▶ _DATA RECORDS_
****

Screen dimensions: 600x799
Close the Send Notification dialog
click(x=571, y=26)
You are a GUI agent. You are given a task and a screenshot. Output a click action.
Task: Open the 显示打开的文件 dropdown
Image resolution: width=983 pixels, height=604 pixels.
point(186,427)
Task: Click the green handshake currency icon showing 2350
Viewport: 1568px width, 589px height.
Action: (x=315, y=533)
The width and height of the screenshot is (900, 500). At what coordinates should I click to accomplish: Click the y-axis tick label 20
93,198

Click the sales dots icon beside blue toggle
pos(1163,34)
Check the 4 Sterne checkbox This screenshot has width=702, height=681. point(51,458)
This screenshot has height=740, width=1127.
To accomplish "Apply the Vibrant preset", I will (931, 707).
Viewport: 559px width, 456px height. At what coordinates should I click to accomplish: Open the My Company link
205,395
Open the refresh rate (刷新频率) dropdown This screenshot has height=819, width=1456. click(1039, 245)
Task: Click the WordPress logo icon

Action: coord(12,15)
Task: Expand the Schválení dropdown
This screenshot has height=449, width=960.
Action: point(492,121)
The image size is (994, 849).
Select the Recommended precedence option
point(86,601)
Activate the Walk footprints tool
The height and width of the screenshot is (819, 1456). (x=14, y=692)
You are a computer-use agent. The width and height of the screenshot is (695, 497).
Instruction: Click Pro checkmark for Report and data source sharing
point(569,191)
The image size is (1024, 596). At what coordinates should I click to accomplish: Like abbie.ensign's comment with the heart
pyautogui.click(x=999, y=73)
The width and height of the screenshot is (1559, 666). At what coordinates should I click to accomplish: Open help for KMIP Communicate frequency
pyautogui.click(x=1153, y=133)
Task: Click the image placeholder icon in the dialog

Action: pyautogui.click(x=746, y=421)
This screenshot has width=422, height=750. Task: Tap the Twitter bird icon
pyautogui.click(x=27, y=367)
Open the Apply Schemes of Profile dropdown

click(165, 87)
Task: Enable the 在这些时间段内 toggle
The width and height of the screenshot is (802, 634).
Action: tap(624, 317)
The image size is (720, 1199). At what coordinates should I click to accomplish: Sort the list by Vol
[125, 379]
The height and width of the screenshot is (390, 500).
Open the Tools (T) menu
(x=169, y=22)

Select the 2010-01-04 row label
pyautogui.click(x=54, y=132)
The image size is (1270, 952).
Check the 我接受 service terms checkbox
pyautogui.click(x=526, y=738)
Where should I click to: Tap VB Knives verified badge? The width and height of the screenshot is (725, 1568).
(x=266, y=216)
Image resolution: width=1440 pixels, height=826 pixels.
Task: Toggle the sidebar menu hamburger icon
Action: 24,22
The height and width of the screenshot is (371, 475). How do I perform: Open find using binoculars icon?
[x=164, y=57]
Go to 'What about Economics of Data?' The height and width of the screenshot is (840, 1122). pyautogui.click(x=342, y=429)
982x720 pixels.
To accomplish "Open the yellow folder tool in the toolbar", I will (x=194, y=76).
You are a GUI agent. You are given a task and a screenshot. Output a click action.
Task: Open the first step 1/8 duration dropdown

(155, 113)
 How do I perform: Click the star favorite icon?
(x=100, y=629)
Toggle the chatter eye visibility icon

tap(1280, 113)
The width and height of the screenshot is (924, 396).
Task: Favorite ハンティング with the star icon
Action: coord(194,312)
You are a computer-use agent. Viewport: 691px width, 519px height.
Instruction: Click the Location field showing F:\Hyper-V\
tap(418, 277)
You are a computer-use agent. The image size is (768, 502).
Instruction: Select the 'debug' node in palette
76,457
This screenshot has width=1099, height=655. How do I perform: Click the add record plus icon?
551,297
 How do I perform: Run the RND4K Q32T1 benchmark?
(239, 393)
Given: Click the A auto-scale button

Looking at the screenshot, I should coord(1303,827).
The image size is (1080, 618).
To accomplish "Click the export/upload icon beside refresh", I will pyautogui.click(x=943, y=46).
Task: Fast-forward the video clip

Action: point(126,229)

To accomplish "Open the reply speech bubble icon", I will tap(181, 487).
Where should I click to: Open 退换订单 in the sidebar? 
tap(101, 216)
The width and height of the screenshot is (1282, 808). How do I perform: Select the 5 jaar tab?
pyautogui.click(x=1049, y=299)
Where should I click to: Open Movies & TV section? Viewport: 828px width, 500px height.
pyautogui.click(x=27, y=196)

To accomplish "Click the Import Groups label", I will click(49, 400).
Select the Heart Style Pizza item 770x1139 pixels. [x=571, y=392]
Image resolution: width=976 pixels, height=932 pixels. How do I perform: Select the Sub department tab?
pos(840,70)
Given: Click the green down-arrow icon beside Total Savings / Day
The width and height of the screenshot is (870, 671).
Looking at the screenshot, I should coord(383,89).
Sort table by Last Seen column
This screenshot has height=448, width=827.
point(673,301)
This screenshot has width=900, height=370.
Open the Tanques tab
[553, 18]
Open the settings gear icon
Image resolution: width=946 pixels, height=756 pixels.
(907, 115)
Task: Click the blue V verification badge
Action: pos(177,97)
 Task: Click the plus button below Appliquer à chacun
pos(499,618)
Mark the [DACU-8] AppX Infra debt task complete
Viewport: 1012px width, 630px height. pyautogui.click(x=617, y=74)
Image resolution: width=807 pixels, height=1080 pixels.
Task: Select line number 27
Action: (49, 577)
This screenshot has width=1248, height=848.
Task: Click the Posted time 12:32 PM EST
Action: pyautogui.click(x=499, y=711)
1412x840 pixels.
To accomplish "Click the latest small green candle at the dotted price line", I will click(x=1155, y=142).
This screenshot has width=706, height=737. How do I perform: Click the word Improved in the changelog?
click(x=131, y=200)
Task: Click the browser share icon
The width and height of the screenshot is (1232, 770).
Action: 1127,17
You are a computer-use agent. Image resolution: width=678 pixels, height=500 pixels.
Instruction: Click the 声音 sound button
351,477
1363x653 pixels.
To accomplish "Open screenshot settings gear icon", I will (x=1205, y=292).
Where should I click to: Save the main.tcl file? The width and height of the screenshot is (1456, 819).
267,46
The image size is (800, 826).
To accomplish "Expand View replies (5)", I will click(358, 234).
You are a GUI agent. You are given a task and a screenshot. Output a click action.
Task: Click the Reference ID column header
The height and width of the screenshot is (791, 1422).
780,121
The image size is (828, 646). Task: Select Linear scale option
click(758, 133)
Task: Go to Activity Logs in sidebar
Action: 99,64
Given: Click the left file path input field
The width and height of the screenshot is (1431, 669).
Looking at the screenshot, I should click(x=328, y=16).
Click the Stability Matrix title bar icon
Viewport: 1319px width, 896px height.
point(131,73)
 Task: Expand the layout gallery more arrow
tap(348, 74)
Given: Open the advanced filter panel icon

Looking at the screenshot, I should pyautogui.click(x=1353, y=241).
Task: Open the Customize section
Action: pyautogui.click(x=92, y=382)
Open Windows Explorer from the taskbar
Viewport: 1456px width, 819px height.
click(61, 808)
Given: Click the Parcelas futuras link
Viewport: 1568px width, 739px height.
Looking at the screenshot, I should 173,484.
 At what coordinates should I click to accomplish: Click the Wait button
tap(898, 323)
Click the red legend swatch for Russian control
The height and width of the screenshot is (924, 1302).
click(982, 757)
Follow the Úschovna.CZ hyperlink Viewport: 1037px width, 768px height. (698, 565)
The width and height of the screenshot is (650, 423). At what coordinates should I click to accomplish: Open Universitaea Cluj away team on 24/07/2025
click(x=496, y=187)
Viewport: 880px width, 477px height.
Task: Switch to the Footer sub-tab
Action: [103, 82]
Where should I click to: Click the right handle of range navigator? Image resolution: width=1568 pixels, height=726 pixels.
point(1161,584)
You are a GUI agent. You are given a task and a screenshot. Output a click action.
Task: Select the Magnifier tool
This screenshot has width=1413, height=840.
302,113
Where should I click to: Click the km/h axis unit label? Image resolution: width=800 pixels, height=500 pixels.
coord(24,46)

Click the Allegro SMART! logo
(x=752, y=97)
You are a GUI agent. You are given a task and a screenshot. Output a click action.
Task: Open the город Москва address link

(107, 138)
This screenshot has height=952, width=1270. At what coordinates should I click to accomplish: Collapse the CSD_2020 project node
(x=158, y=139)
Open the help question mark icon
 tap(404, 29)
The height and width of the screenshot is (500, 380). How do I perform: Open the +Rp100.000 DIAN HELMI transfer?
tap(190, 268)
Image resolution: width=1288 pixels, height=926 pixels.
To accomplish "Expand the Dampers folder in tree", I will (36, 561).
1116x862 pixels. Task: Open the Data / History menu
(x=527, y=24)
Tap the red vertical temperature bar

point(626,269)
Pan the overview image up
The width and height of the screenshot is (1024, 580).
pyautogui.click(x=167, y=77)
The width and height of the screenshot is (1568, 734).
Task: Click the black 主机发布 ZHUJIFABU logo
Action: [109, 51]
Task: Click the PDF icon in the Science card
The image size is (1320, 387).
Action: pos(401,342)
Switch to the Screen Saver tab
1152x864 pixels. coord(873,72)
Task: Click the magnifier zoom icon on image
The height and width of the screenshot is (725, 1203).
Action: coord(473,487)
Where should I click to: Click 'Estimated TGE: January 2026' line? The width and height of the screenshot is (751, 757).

****

▶ _EXERCISE PROMPT_
In the lines from the one containing "Given: Click the green" through the one containing "click(x=131, y=200)", swap "Tanques" for "Tanks" and give those lines again, leaving everything else unchanged.

▶ _RESPONSE_
Given: Click the green down-arrow icon beside Total Savings / Day
The width and height of the screenshot is (870, 671).
Looking at the screenshot, I should coord(383,89).
Sort table by Last Seen column
This screenshot has height=448, width=827.
point(673,301)
This screenshot has width=900, height=370.
Open the Tanks tab
[553, 18]
Open the settings gear icon
Image resolution: width=946 pixels, height=756 pixels.
(907, 115)
Task: Click the blue V verification badge
Action: pos(177,97)
 Task: Click the plus button below Appliquer à chacun
pos(499,618)
Mark the [DACU-8] AppX Infra debt task complete
Viewport: 1012px width, 630px height. pyautogui.click(x=617, y=74)
Image resolution: width=807 pixels, height=1080 pixels.
Task: Select line number 27
Action: (49, 577)
This screenshot has width=1248, height=848.
Task: Click the Posted time 12:32 PM EST
Action: pyautogui.click(x=499, y=711)
1412x840 pixels.
To accomplish "Click the latest small green candle at the dotted price line", I will click(x=1155, y=142).
This screenshot has width=706, height=737. How do I perform: Click the word Improved in the changelog?
click(x=131, y=200)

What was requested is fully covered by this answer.